Please state how long the exuvial searches and the adult searches lasted in the lakes study described in the dragonfly delusion critique.

*SUPPLIED TEXT*:
[start]
A critique of the dragonfly delusion hypothesis: why sampling exuviae does not avoid bias


Jason T. Bried, Albany Pine Bush Preserve Commission, 195 New Karner Road, Albany, NY 12205-4605, USA. E-mail: jbried@albanypinebush.org


Abstract.  1. A recent study comparing adult and exuvial odonate richness concluded that adult surveys overestimate the number of species reproducing successfully. The authors called this phenomenon the “dragonfly delusion” and recommended that only exuviae be used for biomonitoring and habitat quality assessment. However, they drew this conclusion from limited surveys and detection-naïve analysis and failed to acknowledge that exuvial richness is typically biased low.

2. Here, we quantify the exuvial bias using two related metrics: (i) species detectability from concurrent adult and exuvial surveys and (ii) estimated exuvial species richness at a site based on imperfect detectability and the regional pool (cumulative total across study sites) of exuvial species observed.

3. Using concurrent adult and exuvial data from lakes in south-west France, we found that detectability was generally lower in 1-h exuvial searches than in 20-min adult searches and that exuvial surveys may lead to strong negative bias in richness estimation. This suggests the alleged delusion of adult surveys was exaggerated.

4. Controlling for species detection probability is crucial in making unbiased inferences on how many odonate species occupy a site and, by extension, comparing adult and exuvial species richness. Exuviae sampling avoids positive bias, not bias in general, and requires either relatively intensive search effort, statistical accounting of false species absences, or acceptance of negatively biased richness.


Raebel et al. (2010) compared adult, exuvial, and larval odonate richness across 29 farm ponds in the United Kingdom. In almost every pond, they observed more adult than exuvial species, concluding that adult surveys overestimate the number of species reproducing successfully. They called this phenomenon the “dragonfly delusion” and recommended using the exuvium for biomonitoring and habitat quality indication.
[end]
*SUPPLIED MATERIAL*:
[start]
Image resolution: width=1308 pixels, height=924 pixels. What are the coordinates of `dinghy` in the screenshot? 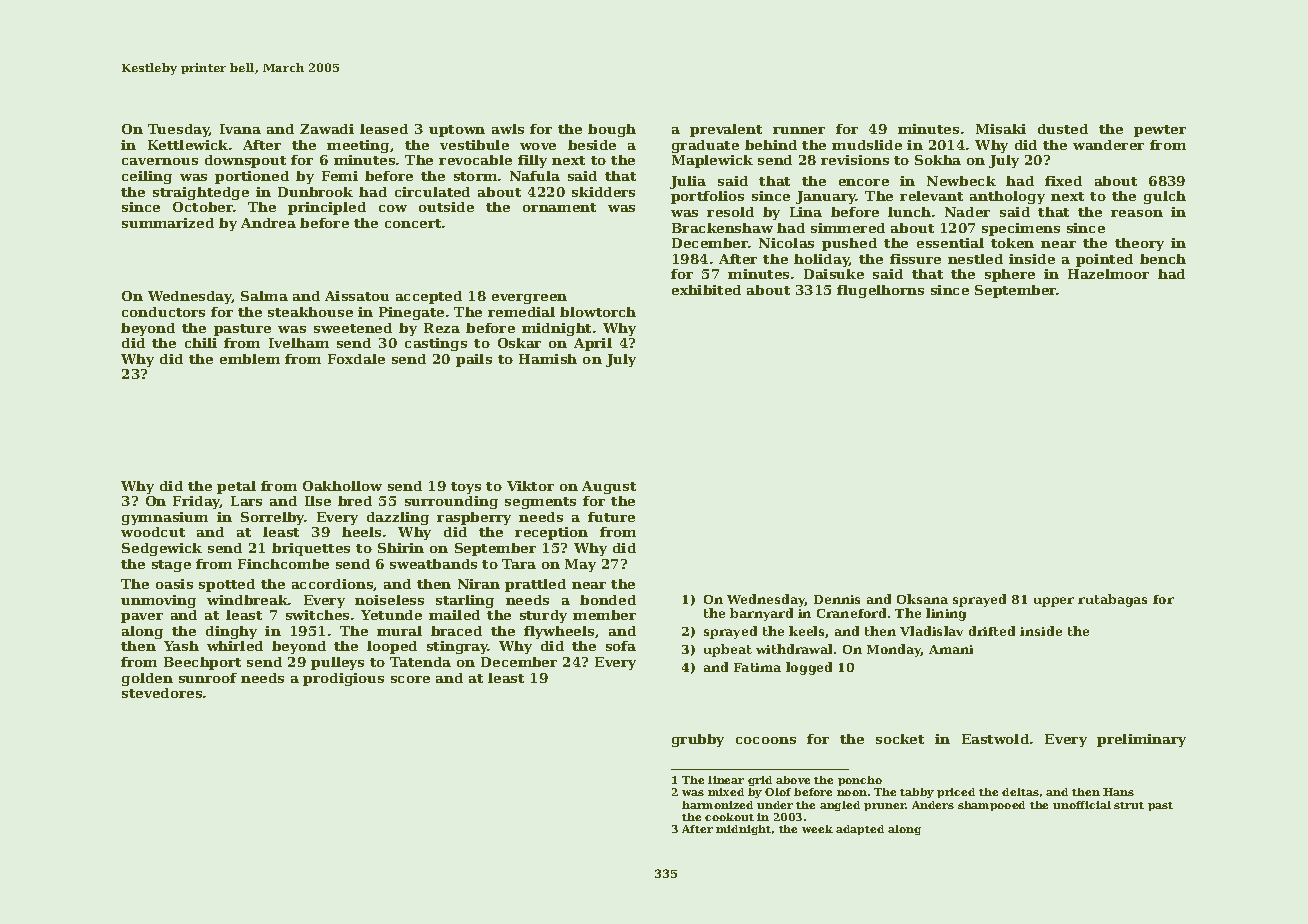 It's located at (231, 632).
[end]
*RESPONSE*:
Exuvial searches lasted 1 hour, and adult searches lasted 20 minutes.